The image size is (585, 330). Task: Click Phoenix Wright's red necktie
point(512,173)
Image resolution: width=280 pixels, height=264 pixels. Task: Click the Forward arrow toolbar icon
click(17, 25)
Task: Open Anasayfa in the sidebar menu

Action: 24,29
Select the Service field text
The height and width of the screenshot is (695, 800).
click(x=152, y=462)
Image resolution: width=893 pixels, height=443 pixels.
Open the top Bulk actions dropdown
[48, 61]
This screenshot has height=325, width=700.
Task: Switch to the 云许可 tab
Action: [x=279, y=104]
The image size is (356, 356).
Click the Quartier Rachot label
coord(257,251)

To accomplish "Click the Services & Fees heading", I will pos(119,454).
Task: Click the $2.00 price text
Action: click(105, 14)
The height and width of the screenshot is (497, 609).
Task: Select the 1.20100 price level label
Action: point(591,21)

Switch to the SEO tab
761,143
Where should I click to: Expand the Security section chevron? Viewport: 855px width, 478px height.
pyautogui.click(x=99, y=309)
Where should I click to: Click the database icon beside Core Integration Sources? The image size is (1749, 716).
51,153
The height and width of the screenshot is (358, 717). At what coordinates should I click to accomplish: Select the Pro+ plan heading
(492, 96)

○ ○ ○

**What the exercise asks**. Exactly reproduce the lines beginning with the one that contains "Switch to the SEO tab" and ending with the last line of the material, both included. Leave out everything else.

**Response to this exercise**.
Switch to the SEO tab
761,143
Where should I click to: Expand the Security section chevron? Viewport: 855px width, 478px height.
pyautogui.click(x=99, y=309)
Where should I click to: Click the database icon beside Core Integration Sources? The image size is (1749, 716).
51,153
The height and width of the screenshot is (358, 717). At what coordinates should I click to accomplish: Select the Pro+ plan heading
(492, 96)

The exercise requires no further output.